Required task: Copy out the listing verbatim, starting with the line that contains "Given: Go to the Admin tab" and continuing through the line that contains "Looking at the".
**** Records for the task
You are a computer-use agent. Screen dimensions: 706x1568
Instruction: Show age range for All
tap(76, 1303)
********
**** Records for the task
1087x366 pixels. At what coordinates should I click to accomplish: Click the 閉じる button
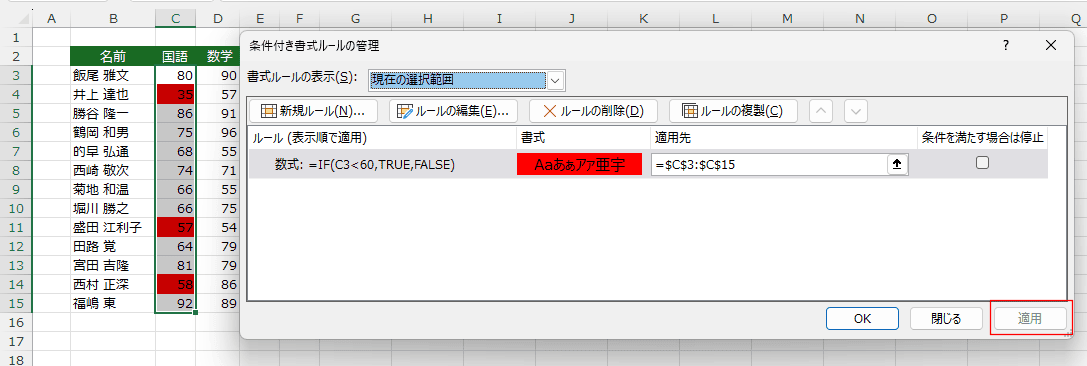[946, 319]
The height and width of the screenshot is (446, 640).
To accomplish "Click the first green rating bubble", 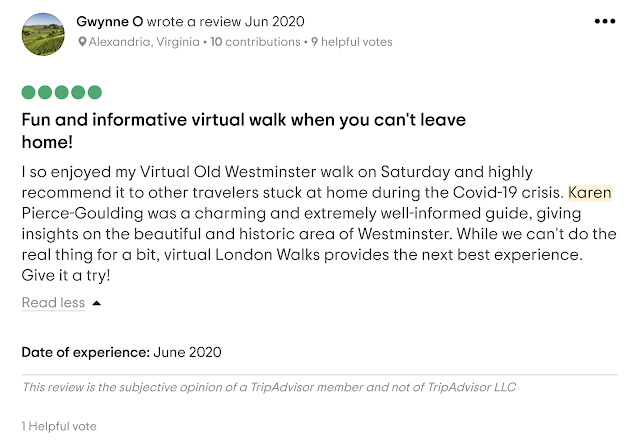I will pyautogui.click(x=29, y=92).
********
**** Records for the task
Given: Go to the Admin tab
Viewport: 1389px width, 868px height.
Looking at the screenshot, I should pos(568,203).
********
Output of the exercise:
Given: Go to the Admin tab
Viewport: 1389px width, 868px height.
Looking at the screenshot, I should pos(568,203).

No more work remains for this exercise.